Çeşitli ansiklopedi ve kitaplardaki anlamı, çok çeşitli olup, verdiği mesajlar önemlidir.
“İnsan, insanoğlu, adam.
İnsanda bulunması gereken olumlu özelliklere sahip olan kimse.
Dinî inançlara göre yaratılan ilk insan ve ilk peygamber.
Yokluk
Örnek: Ne civarda bir köy var ne bir evin hayali / Sonun ademdir diyor insana yolun hâli.

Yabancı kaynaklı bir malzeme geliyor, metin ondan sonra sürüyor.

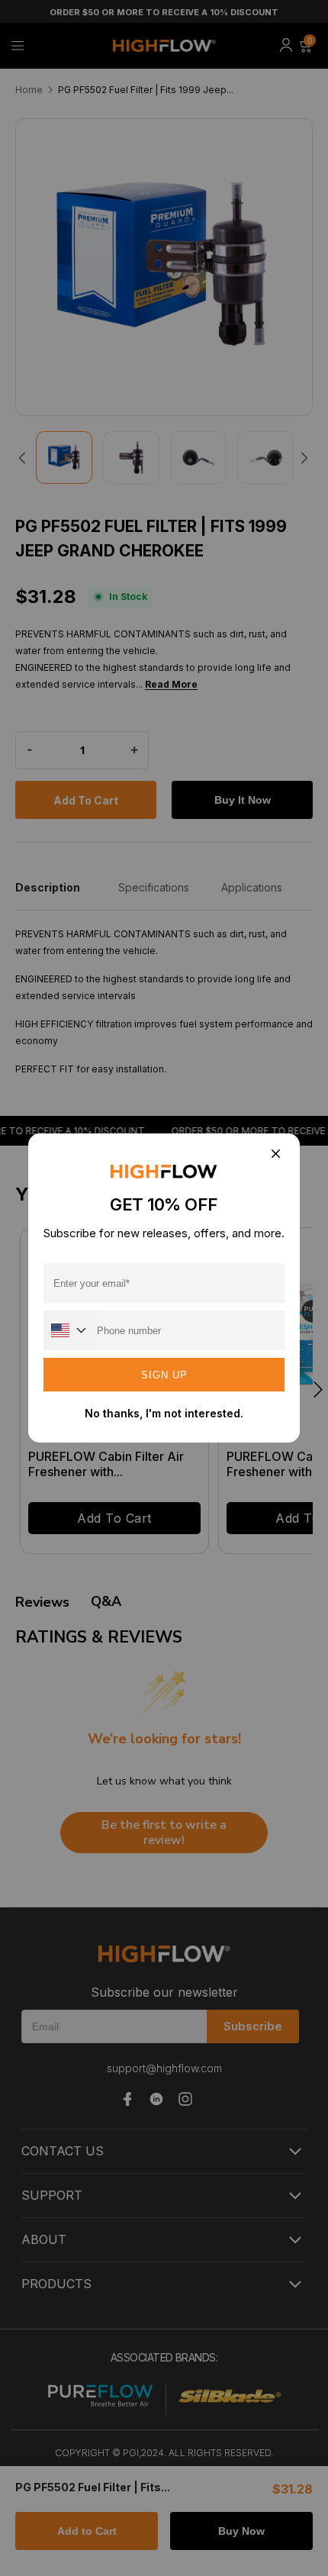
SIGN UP (164, 1375)
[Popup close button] (275, 1154)
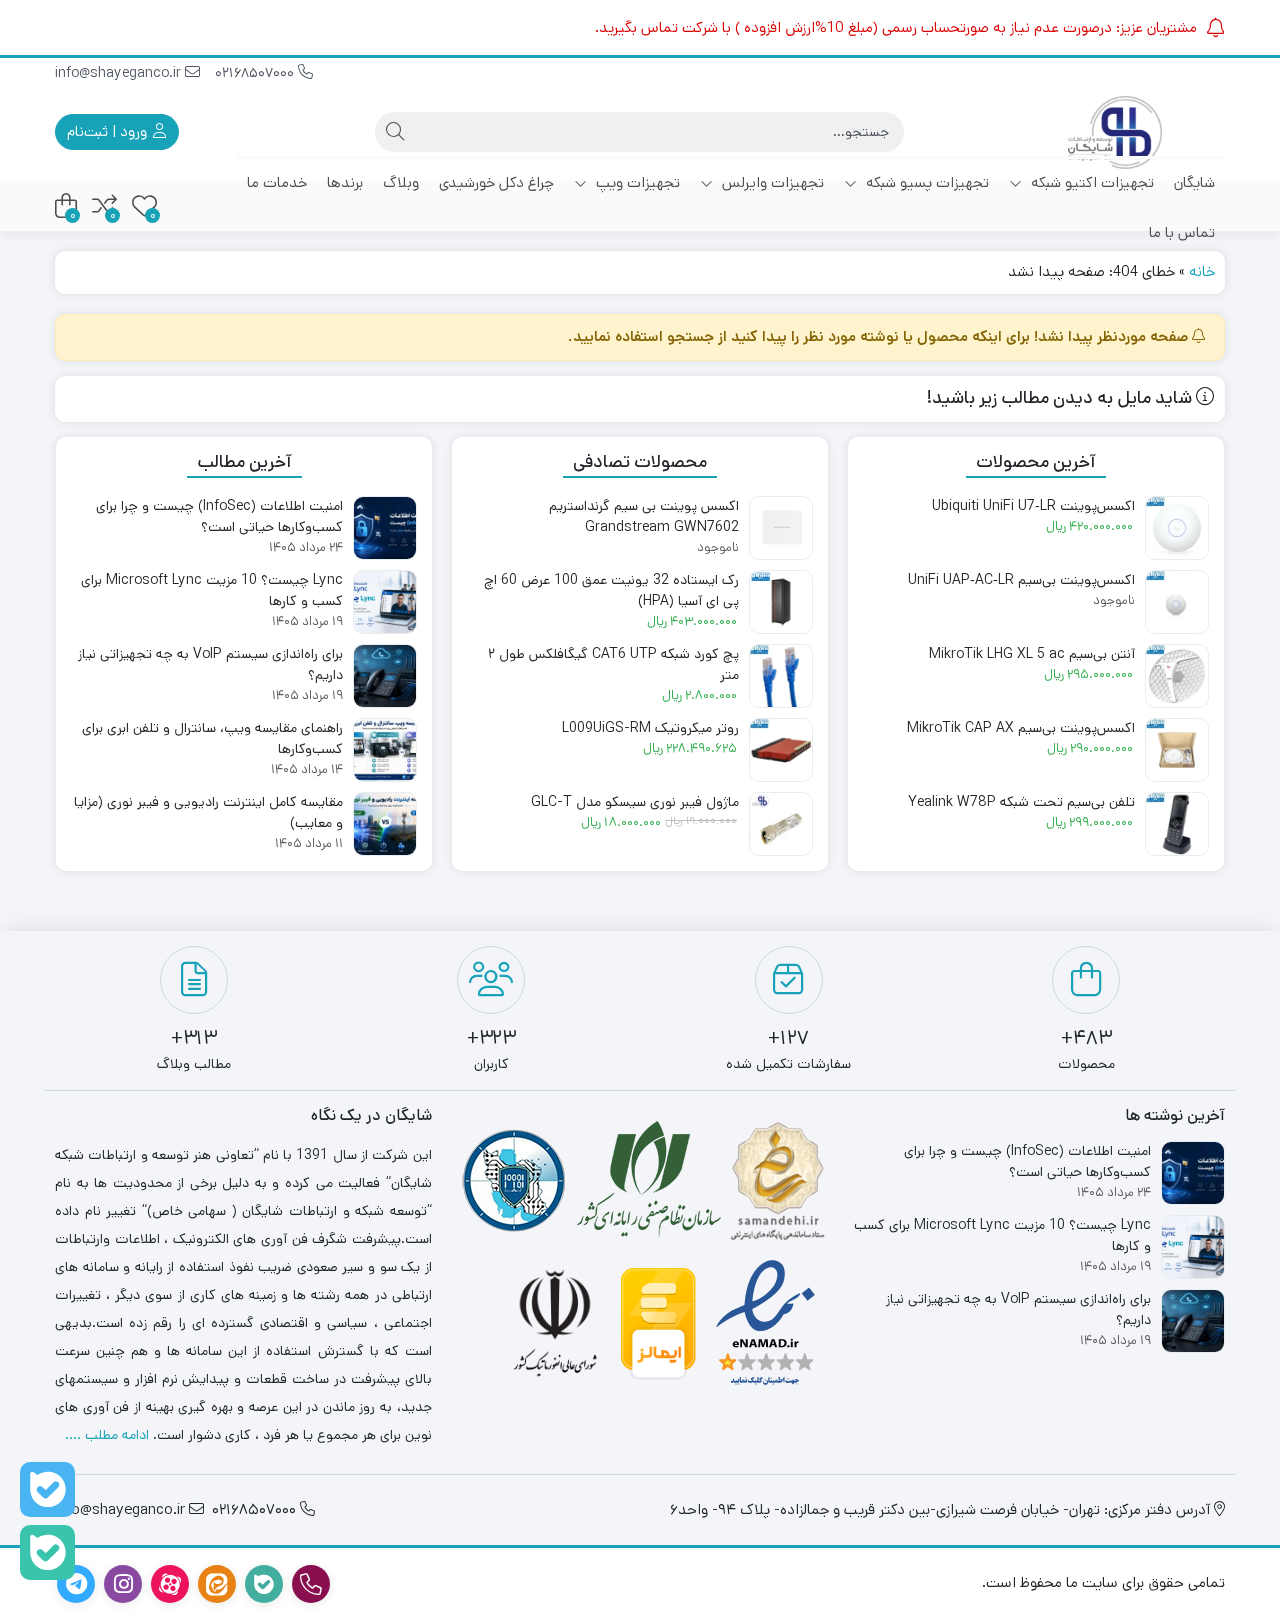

F. N. Çamlıbel
Hiçlik.
Dini inançlara göre ilk yaratılan insan ve ilk peygamber.
İnsan, insanoğlu.
Mec. İnsanda bulunması gereken olumlu özelliklere sahip olan kimse.
1. Allah’ın yarattığı ilk insan, insan soyunun atası ve ilk peygamberi. 2. adam. 3. iyi, temiz kimse. adem (a.s.) ilk insan ve ilk isimlendirilen varlık. kur’an’da Hz. adem’in 25 yerde ismi geçer.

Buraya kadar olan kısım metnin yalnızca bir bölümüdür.